A brought the binder to her and let her look through it. She was quite taken with it and spent about twenty minutes looking through it before going to bed. During that time, she wanted to show me what was in it and kept asking me if I had seen it. Sometimes she asked for help reading it. I was encouraged that she was able to read enough of it to understand it was personal information about her and her family as well as the two of us. That is a real breakthrough that is a direct result of her surgery.

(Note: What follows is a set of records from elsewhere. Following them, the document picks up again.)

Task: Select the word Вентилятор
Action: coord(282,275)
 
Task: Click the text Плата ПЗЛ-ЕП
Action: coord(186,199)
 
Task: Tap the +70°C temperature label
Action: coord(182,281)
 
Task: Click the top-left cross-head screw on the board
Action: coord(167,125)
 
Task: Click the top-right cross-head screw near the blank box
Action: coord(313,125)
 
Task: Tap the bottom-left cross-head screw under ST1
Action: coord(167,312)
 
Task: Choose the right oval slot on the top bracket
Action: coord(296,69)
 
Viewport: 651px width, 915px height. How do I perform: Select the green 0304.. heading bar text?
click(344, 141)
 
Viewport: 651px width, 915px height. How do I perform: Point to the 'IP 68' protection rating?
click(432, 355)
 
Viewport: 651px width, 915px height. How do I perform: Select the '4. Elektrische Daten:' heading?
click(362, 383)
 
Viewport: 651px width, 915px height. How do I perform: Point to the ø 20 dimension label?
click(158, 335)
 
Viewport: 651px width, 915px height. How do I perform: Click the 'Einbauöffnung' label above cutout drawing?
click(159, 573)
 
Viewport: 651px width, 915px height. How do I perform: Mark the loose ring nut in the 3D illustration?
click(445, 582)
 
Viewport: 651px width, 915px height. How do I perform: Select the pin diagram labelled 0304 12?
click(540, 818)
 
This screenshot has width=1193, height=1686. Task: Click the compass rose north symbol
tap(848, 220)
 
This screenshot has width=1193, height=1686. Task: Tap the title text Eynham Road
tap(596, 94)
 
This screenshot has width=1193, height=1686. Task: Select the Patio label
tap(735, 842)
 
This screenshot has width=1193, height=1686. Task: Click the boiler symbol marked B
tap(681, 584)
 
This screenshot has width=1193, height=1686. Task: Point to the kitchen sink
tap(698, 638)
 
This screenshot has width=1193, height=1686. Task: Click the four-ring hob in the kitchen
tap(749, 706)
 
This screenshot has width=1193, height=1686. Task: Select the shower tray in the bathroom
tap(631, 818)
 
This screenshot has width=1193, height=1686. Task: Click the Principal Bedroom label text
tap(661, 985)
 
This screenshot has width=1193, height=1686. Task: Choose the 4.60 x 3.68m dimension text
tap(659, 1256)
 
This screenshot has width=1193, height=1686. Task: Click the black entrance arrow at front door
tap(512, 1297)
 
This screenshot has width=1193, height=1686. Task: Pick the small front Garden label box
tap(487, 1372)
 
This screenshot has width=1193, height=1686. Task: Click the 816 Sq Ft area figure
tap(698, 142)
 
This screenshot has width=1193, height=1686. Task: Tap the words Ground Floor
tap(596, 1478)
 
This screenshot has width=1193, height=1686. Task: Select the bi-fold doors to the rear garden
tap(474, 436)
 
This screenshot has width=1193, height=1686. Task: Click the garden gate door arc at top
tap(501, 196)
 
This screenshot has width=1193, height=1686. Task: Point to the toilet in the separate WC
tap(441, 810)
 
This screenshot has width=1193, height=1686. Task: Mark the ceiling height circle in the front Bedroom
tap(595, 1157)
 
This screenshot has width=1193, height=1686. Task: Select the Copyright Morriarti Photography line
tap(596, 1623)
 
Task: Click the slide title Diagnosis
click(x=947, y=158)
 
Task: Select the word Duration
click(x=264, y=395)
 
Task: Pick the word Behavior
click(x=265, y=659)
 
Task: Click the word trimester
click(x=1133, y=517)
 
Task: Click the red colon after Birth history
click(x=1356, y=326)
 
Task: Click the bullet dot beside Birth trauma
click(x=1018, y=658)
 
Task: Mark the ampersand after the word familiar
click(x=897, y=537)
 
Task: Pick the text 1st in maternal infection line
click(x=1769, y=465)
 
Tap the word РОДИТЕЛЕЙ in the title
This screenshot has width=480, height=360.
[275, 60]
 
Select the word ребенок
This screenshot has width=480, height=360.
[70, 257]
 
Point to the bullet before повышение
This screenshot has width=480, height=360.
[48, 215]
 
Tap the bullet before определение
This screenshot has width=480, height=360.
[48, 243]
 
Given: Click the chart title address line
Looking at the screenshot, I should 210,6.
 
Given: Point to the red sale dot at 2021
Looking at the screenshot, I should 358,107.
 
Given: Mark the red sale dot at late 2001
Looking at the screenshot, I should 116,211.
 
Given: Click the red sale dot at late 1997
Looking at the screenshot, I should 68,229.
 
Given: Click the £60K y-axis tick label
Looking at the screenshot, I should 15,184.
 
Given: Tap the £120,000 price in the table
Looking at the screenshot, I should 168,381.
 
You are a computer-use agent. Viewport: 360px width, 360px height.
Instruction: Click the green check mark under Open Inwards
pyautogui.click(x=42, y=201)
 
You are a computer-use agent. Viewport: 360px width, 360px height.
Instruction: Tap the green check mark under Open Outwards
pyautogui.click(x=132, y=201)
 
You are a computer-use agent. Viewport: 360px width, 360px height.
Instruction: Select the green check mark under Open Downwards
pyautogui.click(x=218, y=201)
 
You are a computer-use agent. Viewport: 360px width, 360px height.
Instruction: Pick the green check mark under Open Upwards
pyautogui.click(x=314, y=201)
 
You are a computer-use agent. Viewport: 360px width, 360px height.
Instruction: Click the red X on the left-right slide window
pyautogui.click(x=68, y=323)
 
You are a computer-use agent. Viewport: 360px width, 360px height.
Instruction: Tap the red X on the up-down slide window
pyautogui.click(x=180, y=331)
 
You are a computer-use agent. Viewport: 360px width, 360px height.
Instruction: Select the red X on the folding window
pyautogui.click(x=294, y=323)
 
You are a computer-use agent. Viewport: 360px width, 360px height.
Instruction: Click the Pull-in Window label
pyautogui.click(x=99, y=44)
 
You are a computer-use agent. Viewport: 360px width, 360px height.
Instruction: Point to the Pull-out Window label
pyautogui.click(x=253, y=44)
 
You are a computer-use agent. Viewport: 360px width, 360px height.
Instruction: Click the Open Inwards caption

She couldn’t, however, read it as well as I had hoped. The brain is the control center for everything we do. Alzheimer’s damages the brain in a way affects vision as well as just about everything else. The result is that Kate continues to have trouble seeing. It is very spotty, and I don’t have the scientific expertise to explain it. What I know is that she sees (notices) some people in a photo and not others. She does the same thing with a string of words. For example, last night she saw her grandmother’s name, Mary Katherine Franklin. She only saw “Katherine.” The only way I could get her to see “Mary” was to put my finger under the word.

I don’t expect this to change, but I do believe I can make it easier for her to read the information in the binder by enlarging the font. That would be easy. I may experiment with that today. This should give her another option to occupy herself besides her puzzles that continue to be harder for her to work.

So all-in-all her cataract surgery has been a success. I am glad we did it.